Aufgabenstellung
Zitiere bitte aus dem Text über Assistenzhunde wörtlich die Passage, die bei „Verlässliche Strukturen für“ beginnt und bei „gestört werden dürfen.“ endet.

Zu lesender Text
***

Hannah Reuter möchte, dass sich das ändert. Vor vier Jahren hat die promovierte Sprach- und Kulturwissenschaftlerin dem Wissenschaftsbetrieb deshalb den Rücken gekehrt und als Referentin für Öffentlichkeitsarbeit bei den Pfotenpiloten angeheuert – einem Verein mit Sitz in Frankfurt, der drei Ziele verfolgt: die Aufklärung der Öffentlichkeit über Assistenzhunde, die Qualitätssicherung und den Aufbau wirksamer Förderstrukturen für ihre Finanzierung.
Gegründet wurden die Pfotenpiloten 2015 von Roswitha Warda. Ihre Tochter habe damals als Trainerin für Blindenführhunde gearbeitet, erinnert sie sich. „Ich war vollkommen konsterniert, dass es für Hunde, die so viel Verantwortung tragen, keine standardisierte Ausbildung oder Prüfung gab“. Lange galt: Wer mit einem Assistenzhund leben will und dafür unter Umständen viel Geld in die Hand nimmt, muss aufs Bauchgefühl vertrauen – oder schlicht Glück haben.
Verlässliche Strukturen für diesen Bereich zu schaffen, das ist das Ziel der Pfotenpiloten. Der Grundstock dafür ist Aufklärung. Davon sind Hannah Reuter und Roswitha Warda überzeugt. Darüber, wie Assistenzhunde arbeiten, welchen Vorteil sie für Menschen mit Behinderungen haben – und dass sie, wenn sie im Einsatz sind, nicht gestört werden dürfen.
Sie könne verstehen, sagt Reuter, dass Menschen das Bedürfnis hätten, Daika zu streicheln. „Aber wenn ich einen Assistenzhund anspreche oder ihm schlimmstenfalls ungefragt ein Leckerchen zustecke und dazu bringe, dass er die Konzentration verliert, kann das seinen Menschen in große Gefahr bringen.“ Bei allem Training und der größten Verlässlichkeit ließen die Vierbeiner sich ablenken. „Da ist der Hund am Ende auch nur ein Mensch.“
Überlebenswichtige Überstunden
Auch das große Problem der Zutrittsrechte gehen die Pfotenpiloten in ihrer Arbeit an. Vor drei Jahren initiierten Warda und ihr Team die Kampagne „Assistenzhund willkommen“. Seither können Geschäfte und Einrichtungen mit Stickern an der Tür oder den Fenstern signalisieren, dass die felligen Navigierenden Zugang haben. Infos dazu, dass Hunde nicht unhygienischer sind als Menschen in Straßenklamotten, lieferte der Verein mit Flyern und Videos direkt mit.

***

Datenabschnitt
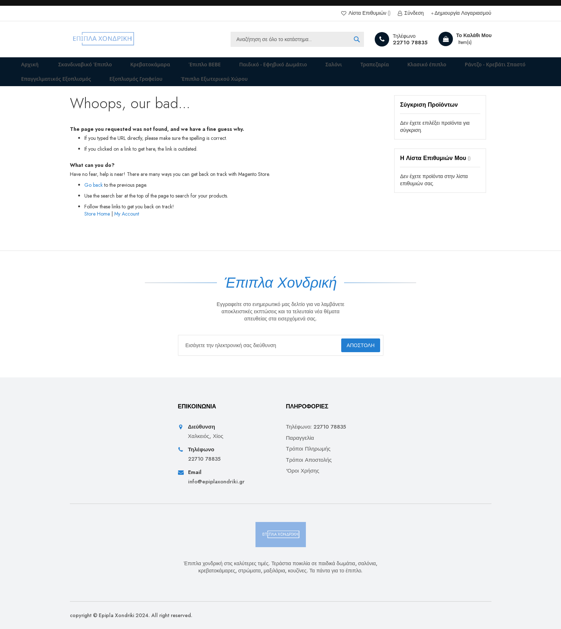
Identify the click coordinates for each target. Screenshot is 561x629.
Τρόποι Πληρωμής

***

Lösung
Verlässliche Strukturen für diesen Bereich zu schaffen, das ist das Ziel der Pfotenpiloten. Der Grundstock dafür ist Aufklärung. Davon sind Hannah Reuter und Roswitha Warda überzeugt. Darüber, wie Assistenzhunde arbeiten, welchen Vorteil sie für Menschen mit Behinderungen haben – und dass sie, wenn sie im Einsatz sind, nicht gestört werden dürfen.